Name of the Vulnerable Software and Affected Versions: Maxthon Browser version 3.0.0.145 Alpha with Ultramode

Description: The issue allows remote attackers to conduct cross-site scripting (XSS) attacks via several vectors related to improper blocking of javascript: and data: URIs in HTTP responses. This includes injecting Refresh headers with javascript: URIs, entering javascript: URIs when specifying Refresh header content, injecting Refresh headers with JavaScript sequences in data:text/html URIs, and entering data:text/html URIs with JavaScript sequences when specifying Refresh header content. Additionally, it affects Location headers in HTTP responses, allowing user-assisted remote attackers to conduct XSS attacks via injecting Location headers with JavaScript sequences in data:text/html URIs or entering such URIs when specifying Location header content. The issue also involves improper handling of javascript: URIs in HTML links within 301 and 302 error documents sent from web servers, enabling user-assisted remote attackers to conduct XSS attacks via injecting or specifying the content of Location HTTP response headers.

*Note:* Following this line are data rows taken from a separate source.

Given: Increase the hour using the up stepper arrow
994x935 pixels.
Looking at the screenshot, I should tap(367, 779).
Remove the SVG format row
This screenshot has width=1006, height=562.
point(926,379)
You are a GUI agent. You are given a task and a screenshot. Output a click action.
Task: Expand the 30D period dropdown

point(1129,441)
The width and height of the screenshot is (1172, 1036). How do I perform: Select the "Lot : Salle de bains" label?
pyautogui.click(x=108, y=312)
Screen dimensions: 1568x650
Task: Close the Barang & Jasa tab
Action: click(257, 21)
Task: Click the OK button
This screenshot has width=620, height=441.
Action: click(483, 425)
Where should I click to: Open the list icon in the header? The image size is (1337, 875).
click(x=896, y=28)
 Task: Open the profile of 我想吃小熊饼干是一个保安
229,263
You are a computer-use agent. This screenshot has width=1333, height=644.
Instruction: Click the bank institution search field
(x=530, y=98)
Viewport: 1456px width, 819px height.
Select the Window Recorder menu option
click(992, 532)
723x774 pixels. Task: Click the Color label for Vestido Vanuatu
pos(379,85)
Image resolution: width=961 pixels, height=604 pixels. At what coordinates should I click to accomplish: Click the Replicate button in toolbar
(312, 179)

Recommendations: For Maxthon Browser version 3.0.0.145 Alpha with Ultramode, consider disabling the handling of javascript: URIs in Refresh and Location headers as a temporary workaround until a patch is available. Restrict access to data:text/html URIs to minimize the risk of exploitation. Avoid using javascript: URIs in HTML links within error documents sent from web servers. At the moment, there is no information about a newer version that contains a fix for this vulnerability.